--- What is needed ---
Every entry in the following data should be output exactly.

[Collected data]
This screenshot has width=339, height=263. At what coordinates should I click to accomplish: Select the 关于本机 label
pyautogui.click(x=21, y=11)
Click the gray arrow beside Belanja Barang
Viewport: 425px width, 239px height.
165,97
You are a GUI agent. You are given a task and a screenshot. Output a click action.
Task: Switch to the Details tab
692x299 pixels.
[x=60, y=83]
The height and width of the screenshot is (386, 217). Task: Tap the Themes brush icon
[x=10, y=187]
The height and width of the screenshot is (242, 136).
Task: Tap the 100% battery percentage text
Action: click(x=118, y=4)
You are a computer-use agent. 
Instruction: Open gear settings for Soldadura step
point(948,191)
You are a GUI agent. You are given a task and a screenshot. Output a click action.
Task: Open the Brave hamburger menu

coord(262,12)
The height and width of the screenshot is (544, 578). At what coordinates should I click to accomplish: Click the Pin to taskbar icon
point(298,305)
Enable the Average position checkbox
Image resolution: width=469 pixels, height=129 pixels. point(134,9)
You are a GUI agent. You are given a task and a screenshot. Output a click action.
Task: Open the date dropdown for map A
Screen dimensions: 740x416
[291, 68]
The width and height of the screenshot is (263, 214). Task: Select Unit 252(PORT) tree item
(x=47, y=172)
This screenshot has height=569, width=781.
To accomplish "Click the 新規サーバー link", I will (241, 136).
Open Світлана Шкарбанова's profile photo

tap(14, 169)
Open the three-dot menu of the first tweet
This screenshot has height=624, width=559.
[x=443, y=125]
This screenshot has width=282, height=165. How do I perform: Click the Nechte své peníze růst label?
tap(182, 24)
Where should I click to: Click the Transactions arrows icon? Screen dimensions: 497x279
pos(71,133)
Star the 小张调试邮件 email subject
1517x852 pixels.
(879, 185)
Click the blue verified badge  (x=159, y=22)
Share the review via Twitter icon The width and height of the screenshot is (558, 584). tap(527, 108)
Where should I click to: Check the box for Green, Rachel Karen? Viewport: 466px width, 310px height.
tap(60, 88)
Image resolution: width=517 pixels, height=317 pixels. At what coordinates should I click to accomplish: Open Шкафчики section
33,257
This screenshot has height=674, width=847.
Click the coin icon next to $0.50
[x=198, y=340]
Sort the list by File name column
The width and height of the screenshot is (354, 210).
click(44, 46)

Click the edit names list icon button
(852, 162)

--- Exercise response ---
This screenshot has width=339, height=263. At what coordinates should I click to accomplish: Select the 关于本机 label
pyautogui.click(x=21, y=11)
Click the gray arrow beside Belanja Barang
Viewport: 425px width, 239px height.
165,97
You are a GUI agent. You are given a task and a screenshot. Output a click action.
Task: Switch to the Details tab
692x299 pixels.
[x=60, y=83]
The height and width of the screenshot is (386, 217). Task: Tap the Themes brush icon
[x=10, y=187]
The height and width of the screenshot is (242, 136).
Task: Tap the 100% battery percentage text
Action: click(x=118, y=4)
You are a computer-use agent. 
Instruction: Open gear settings for Soldadura step
point(948,191)
You are a GUI agent. You are given a task and a screenshot. Output a click action.
Task: Open the Brave hamburger menu

coord(262,12)
The height and width of the screenshot is (544, 578). At what coordinates should I click to accomplish: Click the Pin to taskbar icon
point(298,305)
Enable the Average position checkbox
Image resolution: width=469 pixels, height=129 pixels. point(134,9)
You are a GUI agent. You are given a task and a screenshot. Output a click action.
Task: Open the date dropdown for map A
Screen dimensions: 740x416
[291, 68]
The width and height of the screenshot is (263, 214). Task: Select Unit 252(PORT) tree item
(x=47, y=172)
This screenshot has height=569, width=781.
To accomplish "Click the 新規サーバー link", I will (241, 136).
Open Світлана Шкарбанова's profile photo

tap(14, 169)
Open the three-dot menu of the first tweet
This screenshot has height=624, width=559.
[x=443, y=125]
This screenshot has width=282, height=165. How do I perform: Click the Nechte své peníze růst label?
tap(182, 24)
Where should I click to: Click the Transactions arrows icon? Screen dimensions: 497x279
pos(71,133)
Star the 小张调试邮件 email subject
1517x852 pixels.
(879, 185)
Click the blue verified badge  (x=159, y=22)
Share the review via Twitter icon The width and height of the screenshot is (558, 584). tap(527, 108)
Where should I click to: Check the box for Green, Rachel Karen? Viewport: 466px width, 310px height.
tap(60, 88)
Image resolution: width=517 pixels, height=317 pixels. At what coordinates should I click to accomplish: Open Шкафчики section
33,257
This screenshot has height=674, width=847.
Click the coin icon next to $0.50
[x=198, y=340]
Sort the list by File name column
The width and height of the screenshot is (354, 210).
click(44, 46)

Click the edit names list icon button
(852, 162)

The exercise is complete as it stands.